In response, and under political pressure, then-agriculture minister Joe Ludwig announced a ban on June 7, prohibiting the export of live cattle to Indonesia – Australia's largest market.
Overnight, a roughly $400 million industry was shut down, and hundreds of thousands of cattle were stranded in Australia.
The ban only lasted six weeks, but the industry claimed it cost hundreds of millions of dollars and devastated businesses.
Their criticism was that the government had completely failed to consult with the industry and Indonesia over the animal cruelty concerns.
The Labor government initiated an independent review and industry support packages, but in 2014 a 300-strong class action began, seeking $510 million in compensation for lost income as a result of the ban.
The lead plaintiff was the Brett Cattle Company.
"We suffered immense financial hardship because of the ban, so much stress, it was overwhelming at times," Emily Brett told the ABC in 2020.
In June 2020, the Federal Court's Justice Steven Rares found that former agriculture minister Joe Ludwig acted with misfeasance, in banning cattle exports in 2011.
Justice Rares said the the blanket ban had been "invalid and capricious".
"I am comfortably satisfied, based on the whole of the evidence, that the minister was recklessly indifferent as to first, the availability of his power to make the ban order in its absolutely prohibitory terms without providing any power of exception and, secondly, as to the injury which the order, when effectual, was calculated to produce," he said.

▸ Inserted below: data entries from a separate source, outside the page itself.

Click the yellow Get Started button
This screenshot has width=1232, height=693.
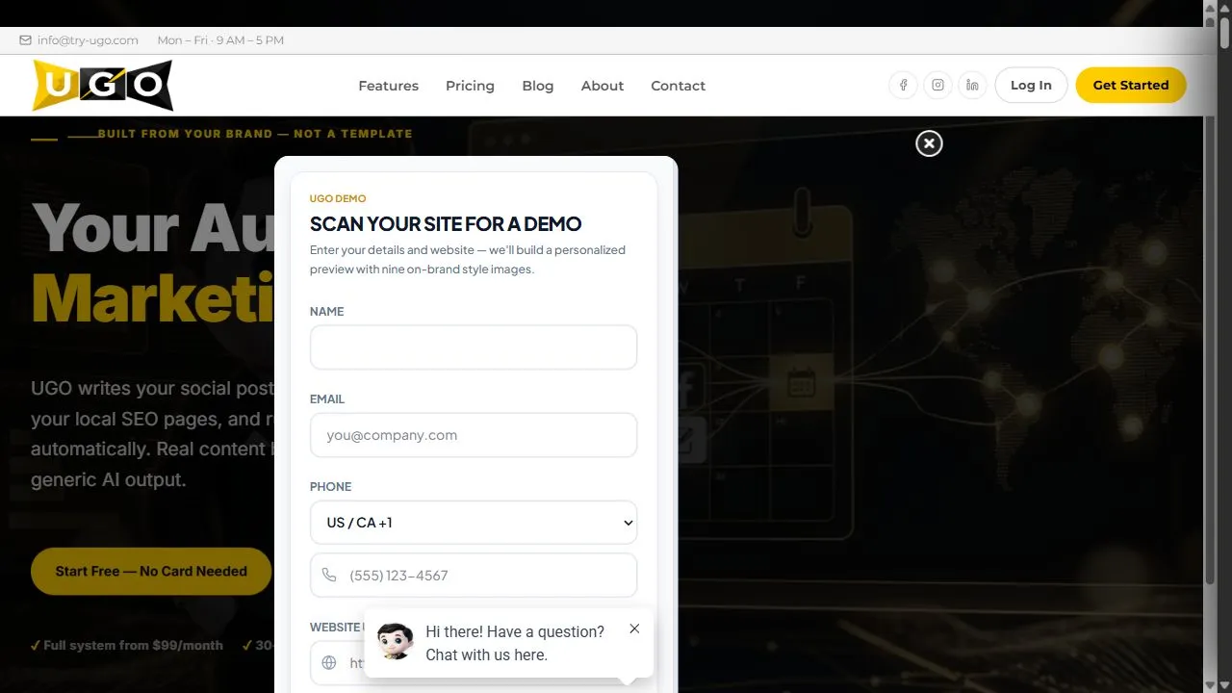pos(1131,85)
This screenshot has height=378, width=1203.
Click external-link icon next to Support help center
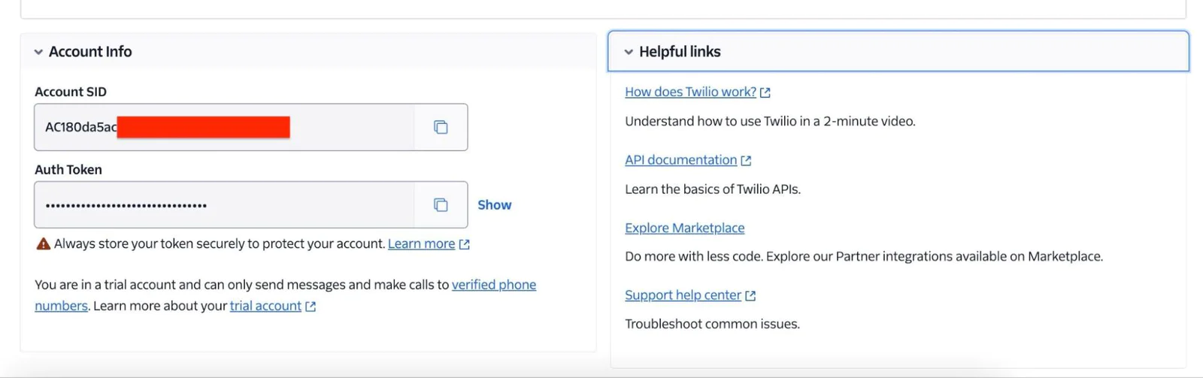pos(750,296)
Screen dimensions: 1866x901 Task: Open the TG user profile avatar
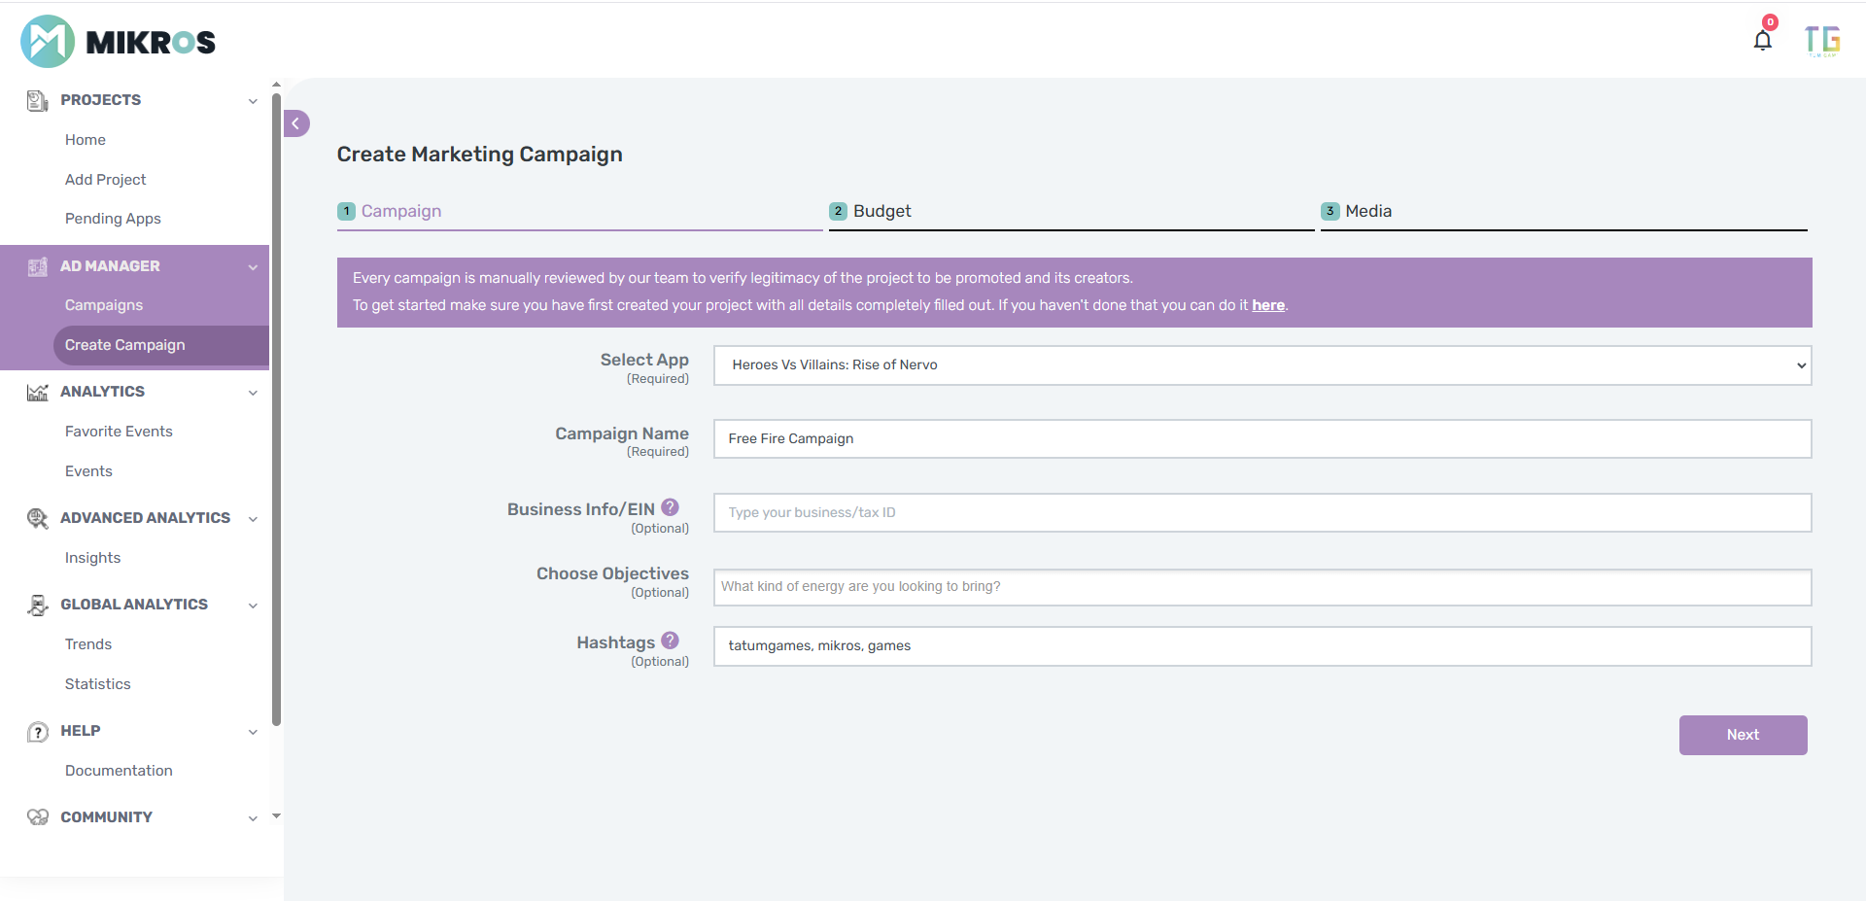click(1821, 41)
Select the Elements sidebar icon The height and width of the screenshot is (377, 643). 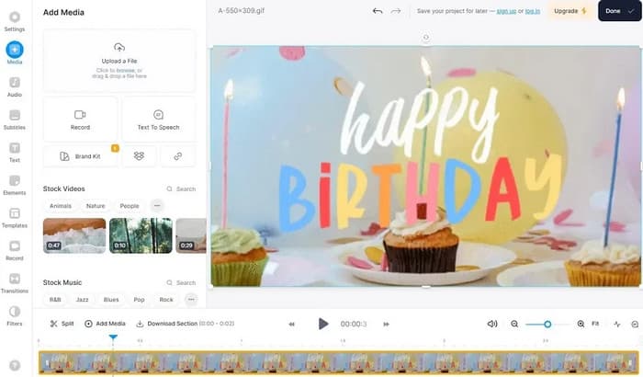pyautogui.click(x=15, y=185)
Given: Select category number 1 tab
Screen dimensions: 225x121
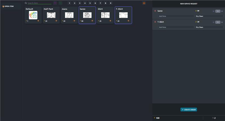Looking at the screenshot, I should (69, 3).
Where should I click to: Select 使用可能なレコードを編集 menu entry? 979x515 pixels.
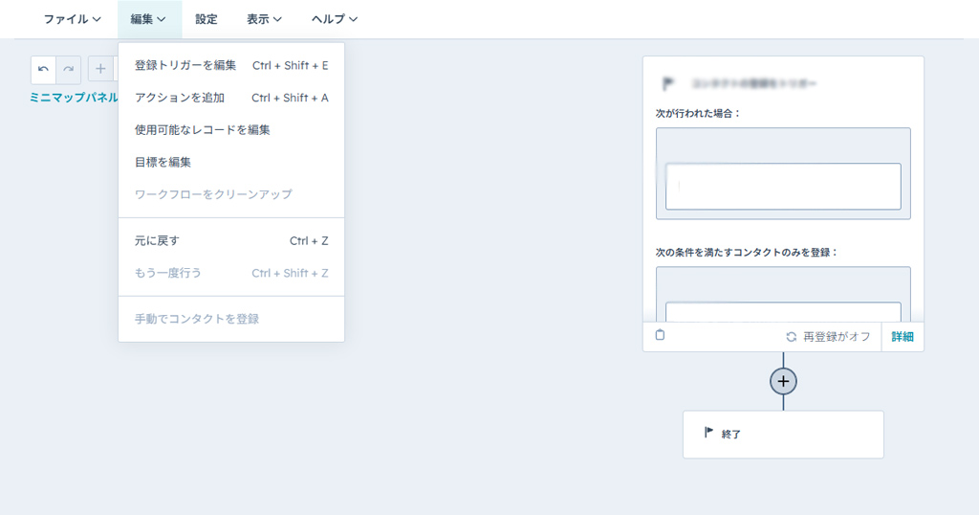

"Accordingly, the minister committed misfeasance in public office when he made the ban order on June 7, 2011."
The current Labor government offered "a very substantial settlement offer of $215 million" within months of taking office in 2022, but no settlement was reached.
The Brett family was later awarded nearly $3 million in compensation, but the hundreds of other claimants have had to wait.
Former NT Cattlemen's Association chief executive Will Evans said the process has been "disgraceful".
"We're bringing all guns blazing and will take [the government] for every cent we can," he told the ABC earlier this year.
Since the Four Corners episode aired in 2011, an Exporter Supply Chain Assurance System (ESCAS) has been introduced, and after a slump, the live export trade with Indonesia has recovered.
In 2024, live cattle exports grew by 13 per cent to 766,044 head, the second consecutive year of growth. Indonesia now accounts for 70 per cent of Australia's live cattle exports.
Industry peak bodies say the trade, both directly and indirectly, contributes billions to the Australian economy and employs more than 6,500 people.
Australia has been putting farm animals on boats and sending them out to sea since the 1830s.
One senate report from the 1980s reviewing the trade of live sheep to the Middle East captures the ongoing ethical tension of the live export trade.
"If a decision were to be made on the future of the trade purely on animal welfare grounds, there is enough evidence to stop the trade," the report said.
But the committee "agreed that the animal welfare aspects of the trade cannot be divorced from economic and other considerations".
"After consideration of all factors, the committee acknowledges the reality of the situation that any short-term cessation or disruption to the trade would cause considerable dislocation both in Australia and in the Middle East."